*TASK REQUIREMENTS*
Put every line of the listing below into a Markdown table with the columns Row and Line, numbering the rows in order and leaving out blank lines.
:: RECORD LIST
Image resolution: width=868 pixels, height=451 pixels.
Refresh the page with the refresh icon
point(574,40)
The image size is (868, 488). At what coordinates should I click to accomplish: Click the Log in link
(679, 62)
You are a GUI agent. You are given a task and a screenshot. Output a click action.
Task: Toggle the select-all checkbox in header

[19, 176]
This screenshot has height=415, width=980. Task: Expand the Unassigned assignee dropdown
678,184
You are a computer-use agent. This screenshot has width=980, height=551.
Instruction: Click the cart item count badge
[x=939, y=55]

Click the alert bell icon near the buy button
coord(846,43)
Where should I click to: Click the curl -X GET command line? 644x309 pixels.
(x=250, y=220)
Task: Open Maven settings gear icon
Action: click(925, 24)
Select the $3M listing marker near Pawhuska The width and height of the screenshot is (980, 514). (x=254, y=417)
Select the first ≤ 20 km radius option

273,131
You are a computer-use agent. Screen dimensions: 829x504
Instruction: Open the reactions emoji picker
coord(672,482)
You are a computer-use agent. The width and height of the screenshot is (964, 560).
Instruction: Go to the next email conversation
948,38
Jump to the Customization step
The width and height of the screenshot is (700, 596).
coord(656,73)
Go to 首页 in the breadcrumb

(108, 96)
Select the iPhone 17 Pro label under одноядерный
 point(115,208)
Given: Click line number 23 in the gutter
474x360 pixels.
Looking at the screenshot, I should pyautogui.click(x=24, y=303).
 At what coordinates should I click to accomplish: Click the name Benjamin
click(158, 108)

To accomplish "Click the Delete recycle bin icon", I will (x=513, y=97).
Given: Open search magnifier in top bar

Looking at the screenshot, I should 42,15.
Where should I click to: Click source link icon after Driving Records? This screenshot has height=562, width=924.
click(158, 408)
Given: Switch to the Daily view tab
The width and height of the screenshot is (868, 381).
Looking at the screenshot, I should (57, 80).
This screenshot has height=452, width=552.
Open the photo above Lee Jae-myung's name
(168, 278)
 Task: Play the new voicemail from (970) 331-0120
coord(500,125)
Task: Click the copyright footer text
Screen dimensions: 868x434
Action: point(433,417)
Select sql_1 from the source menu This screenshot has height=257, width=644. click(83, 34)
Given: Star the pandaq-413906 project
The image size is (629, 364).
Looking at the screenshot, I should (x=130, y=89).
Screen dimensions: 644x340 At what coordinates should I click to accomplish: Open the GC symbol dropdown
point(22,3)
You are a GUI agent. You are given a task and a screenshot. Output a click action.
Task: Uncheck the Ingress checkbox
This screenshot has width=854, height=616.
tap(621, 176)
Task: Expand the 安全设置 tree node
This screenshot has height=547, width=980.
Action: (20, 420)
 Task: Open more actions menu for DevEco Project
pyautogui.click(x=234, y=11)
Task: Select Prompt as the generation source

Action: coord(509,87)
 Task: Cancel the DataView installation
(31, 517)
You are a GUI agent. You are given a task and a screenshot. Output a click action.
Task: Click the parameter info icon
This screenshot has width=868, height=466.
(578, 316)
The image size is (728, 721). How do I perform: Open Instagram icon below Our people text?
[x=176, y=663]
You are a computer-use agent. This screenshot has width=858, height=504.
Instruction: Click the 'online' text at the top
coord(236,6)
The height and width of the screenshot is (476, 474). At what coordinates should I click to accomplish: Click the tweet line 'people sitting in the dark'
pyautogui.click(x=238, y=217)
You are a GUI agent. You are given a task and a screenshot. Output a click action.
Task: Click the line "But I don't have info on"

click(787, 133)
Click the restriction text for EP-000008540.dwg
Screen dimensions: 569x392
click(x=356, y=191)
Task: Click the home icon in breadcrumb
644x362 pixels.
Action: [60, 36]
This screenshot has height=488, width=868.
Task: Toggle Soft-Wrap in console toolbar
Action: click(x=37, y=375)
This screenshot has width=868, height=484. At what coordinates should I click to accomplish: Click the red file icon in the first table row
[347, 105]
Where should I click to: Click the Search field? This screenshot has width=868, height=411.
::::
*ANSWER IN FULL*
| Row | Line |
|---|---|
| 1 | Image resolution: width=868 pixels, height=451 pixels. |
| 2 | Refresh the page with the refresh icon |
| 3 | point(574,40) |
| 4 | The image size is (868, 488). At what coordinates should I click to accomplish: Click the Log in link |
| 5 | (679, 62) |
| 6 | You are a GUI agent. You are given a task and a screenshot. Output a click action. |
| 7 | Task: Toggle the select-all checkbox in header |
| 8 | [19, 176] |
| 9 | This screenshot has height=415, width=980. Task: Expand the Unassigned assignee dropdown |
| 10 | 678,184 |
| 11 | You are a computer-use agent. This screenshot has width=980, height=551. |
| 12 | Instruction: Click the cart item count badge |
| 13 | [x=939, y=55] |
| 14 | Click the alert bell icon near the buy button |
| 15 | coord(846,43) |
| 16 | Where should I click to: Click the curl -X GET command line? 644x309 pixels. |
| 17 | (x=250, y=220) |
| 18 | Task: Open Maven settings gear icon |
| 19 | Action: click(925, 24) |
| 20 | Select the $3M listing marker near Pawhuska The width and height of the screenshot is (980, 514). (x=254, y=417) |
| 21 | Select the first ≤ 20 km radius option |
| 22 | 273,131 |
| 23 | You are a computer-use agent. Screen dimensions: 829x504 |
| 24 | Instruction: Open the reactions emoji picker |
| 25 | coord(672,482) |
| 26 | You are a computer-use agent. The width and height of the screenshot is (964, 560). |
| 27 | Instruction: Go to the next email conversation |
| 28 | 948,38 |
| 29 | Jump to the Customization step |
| 30 | The width and height of the screenshot is (700, 596). |
| 31 | coord(656,73) |
| 32 | Go to 首页 in the breadcrumb |
| 33 | (108, 96) |
| 34 | Select the iPhone 17 Pro label under одноядерный |
| 35 |  point(115,208) |
| 36 | Given: Click line number 23 in the gutter |
| 37 | 474x360 pixels. |
| 38 | Looking at the screenshot, I should pyautogui.click(x=24, y=303). |
| 39 |  At what coordinates should I click to accomplish: Click the name Benjamin |
| 40 | click(158, 108) |
| 41 | To accomplish "Click the Delete recycle bin icon", I will (x=513, y=97). |
| 42 | Given: Open search magnifier in top bar |
| 43 | Looking at the screenshot, I should 42,15. |
| 44 | Where should I click to: Click source link icon after Driving Records? This screenshot has height=562, width=924. |
| 45 | click(158, 408) |
| 46 | Given: Switch to the Daily view tab |
| 47 | The width and height of the screenshot is (868, 381). |
| 48 | Looking at the screenshot, I should (57, 80). |
| 49 | This screenshot has height=452, width=552. |
| 50 | Open the photo above Lee Jae-myung's name |
| 51 | (168, 278) |
| 52 |  Task: Play the new voicemail from (970) 331-0120 |
| 53 | coord(500,125) |
| 54 | Task: Click the copyright footer text |
| 55 | Screen dimensions: 868x434 |
| 56 | Action: point(433,417) |
| 57 | Select sql_1 from the source menu This screenshot has height=257, width=644. click(83, 34) |
| 58 | Given: Star the pandaq-413906 project |
| 59 | The image size is (629, 364). |
| 60 | Looking at the screenshot, I should (x=130, y=89). |
| 61 | Screen dimensions: 644x340 At what coordinates should I click to accomplish: Open the GC symbol dropdown |
| 62 | point(22,3) |
| 63 | You are a GUI agent. You are given a task and a screenshot. Output a click action. |
| 64 | Task: Uncheck the Ingress checkbox |
| 65 | This screenshot has width=854, height=616. |
| 66 | tap(621, 176) |
| 67 | Task: Expand the 安全设置 tree node |
| 68 | This screenshot has height=547, width=980. |
| 69 | Action: (20, 420) |
| 70 |  Task: Open more actions menu for DevEco Project |
| 71 | pyautogui.click(x=234, y=11) |
| 72 | Task: Select Prompt as the generation source |
| 73 | Action: coord(509,87) |
| 74 |  Task: Cancel the DataView installation |
| 75 | (31, 517) |
| 76 | You are a GUI agent. You are given a task and a screenshot. Output a click action. |
| 77 | Task: Click the parameter info icon |
| 78 | This screenshot has width=868, height=466. |
| 79 | (578, 316) |
| 80 | The image size is (728, 721). How do I perform: Open Instagram icon below Our people text? |
| 81 | [x=176, y=663] |
| 82 | You are a computer-use agent. This screenshot has width=858, height=504. |
| 83 | Instruction: Click the 'online' text at the top |
| 84 | coord(236,6) |
| 85 | The height and width of the screenshot is (476, 474). At what coordinates should I click to accomplish: Click the tweet line 'people sitting in the dark' |
| 86 | pyautogui.click(x=238, y=217) |
| 87 | You are a GUI agent. You are given a task and a screenshot. Output a click action. |
| 88 | Task: Click the line "But I don't have info on" |
| 89 | click(787, 133) |
| 90 | Click the restriction text for EP-000008540.dwg |
| 91 | Screen dimensions: 569x392 |
| 92 | click(x=356, y=191) |
| 93 | Task: Click the home icon in breadcrumb |
| 94 | 644x362 pixels. |
| 95 | Action: [60, 36] |
| 96 | This screenshot has height=488, width=868. |
| 97 | Task: Toggle Soft-Wrap in console toolbar |
| 98 | Action: click(x=37, y=375) |
| 99 | This screenshot has width=868, height=484. At what coordinates should I click to accomplish: Click the red file icon in the first table row |
| 100 | [347, 105] |
| 101 | Where should I click to: Click the Search field? This screenshot has width=868, height=411. |